I have seen more than I remember, and remember more than I have seen
Benjamin Disraeli
A bruma matinal de El Callao impedia apenas a consciência do ritmo a que batia o coração. Entre o cansaço da viagem e o entusiasmo da descoberta, o olhar reclamava agora as novidades da jornada há muito prometida. Desde os primeiros relances, Lima é uma cidade desconcertante e caótica, conquistada pelos caminhos empobrecidos na urgência de sobreviver, que ligam a precariedade e o movimento do porto ao exercício arenoso desses tijolos em livro que sustentam as pirâmides de Huaca Pucllana. Passamos sempre, aí e em todo o lado, por obras de remendo constante, entre barulhos, ruídos e silêncios.
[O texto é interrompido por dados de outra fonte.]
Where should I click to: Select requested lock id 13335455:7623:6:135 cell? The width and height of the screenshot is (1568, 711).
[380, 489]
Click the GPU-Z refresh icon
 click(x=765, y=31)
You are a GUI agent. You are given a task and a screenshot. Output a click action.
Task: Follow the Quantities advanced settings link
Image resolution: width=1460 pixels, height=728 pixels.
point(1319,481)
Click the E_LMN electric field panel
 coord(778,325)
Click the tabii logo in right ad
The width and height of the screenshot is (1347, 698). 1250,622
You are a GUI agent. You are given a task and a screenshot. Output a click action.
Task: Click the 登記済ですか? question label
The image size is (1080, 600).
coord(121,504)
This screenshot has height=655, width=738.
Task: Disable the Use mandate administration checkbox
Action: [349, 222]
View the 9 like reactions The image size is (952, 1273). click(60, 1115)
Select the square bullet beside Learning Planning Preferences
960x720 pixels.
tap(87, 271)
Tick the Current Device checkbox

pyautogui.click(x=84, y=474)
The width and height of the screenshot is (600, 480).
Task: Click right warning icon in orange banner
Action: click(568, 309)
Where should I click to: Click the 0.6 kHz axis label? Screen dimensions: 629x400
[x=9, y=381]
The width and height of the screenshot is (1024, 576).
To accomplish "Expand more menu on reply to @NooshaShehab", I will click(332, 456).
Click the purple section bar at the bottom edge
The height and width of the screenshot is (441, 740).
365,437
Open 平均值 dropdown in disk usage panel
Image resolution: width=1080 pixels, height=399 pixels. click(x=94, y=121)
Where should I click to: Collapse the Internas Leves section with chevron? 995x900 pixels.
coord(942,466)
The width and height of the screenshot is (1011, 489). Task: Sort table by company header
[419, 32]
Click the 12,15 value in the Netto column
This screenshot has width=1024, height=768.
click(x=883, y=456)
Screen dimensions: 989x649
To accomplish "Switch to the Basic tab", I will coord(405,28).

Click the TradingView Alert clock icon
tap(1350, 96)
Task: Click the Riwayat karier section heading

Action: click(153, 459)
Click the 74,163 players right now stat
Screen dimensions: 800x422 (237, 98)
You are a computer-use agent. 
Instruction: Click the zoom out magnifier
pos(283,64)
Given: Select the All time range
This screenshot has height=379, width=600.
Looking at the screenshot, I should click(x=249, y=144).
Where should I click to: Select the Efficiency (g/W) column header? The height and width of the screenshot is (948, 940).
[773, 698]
A pé, pelas bermas incautas, insistimos, quase exaustos, no espaço calcorreado. Os táxis, ou os automóveis mais ou menos instáveis que nos assaltam ao caminho com gritos e sons martelados nos tejadilhos informes, chamam-nos a entrar com aquele convite anárquico de que tudo é negociável: distâncias, chegadas ou outras maresias do asfalto. Nasce daí uma cacofonia urbana inesquecível, encantadora na sua esperança de negócio pela viagem sem destino a que a imensidão das ruas e das avenidas nos conduz quase de imediato, após aceitarmos o desafio de viajar com mais um ou dois desconhecidos que entram pouco depois, cem, duzentos metros mais à frente. Chama-se a isto: serviço de transportes espontâneo, numa América Latina marcada, toda ela, pela natureza da criatividade na produção económica, na relação entre as pessoas e, ainda, naquele sorriso que empresta à vida a beleza da sua experiência total. Apesar das contrariedades materiais e de outras inconstâncias muito valorizadas no «primeiro mundo», aqui luta-se com o intenso ardor da persistência, pela conquista desses «pesos», quase sempre desvalorizados, que farão o dia parecer mais ligeiro, ou menos pesado, consoante a condição de cada um dos sobreviventes nesta selva cosmopolita, extensa e precária. Há quem diga que esta é uma cidade feia. Por mim, registo e guardo a euforia dos seus encantos, irredutíveis às sentenças definitivas. Acredito, como Umberto Eco, que «a beleza é, de certa forma, aborrecida», enquanto «a fealdade é imprevisível e oferece um leque infinito de possibilidades. A beleza é finita. A fealdade é infinita, como Deus».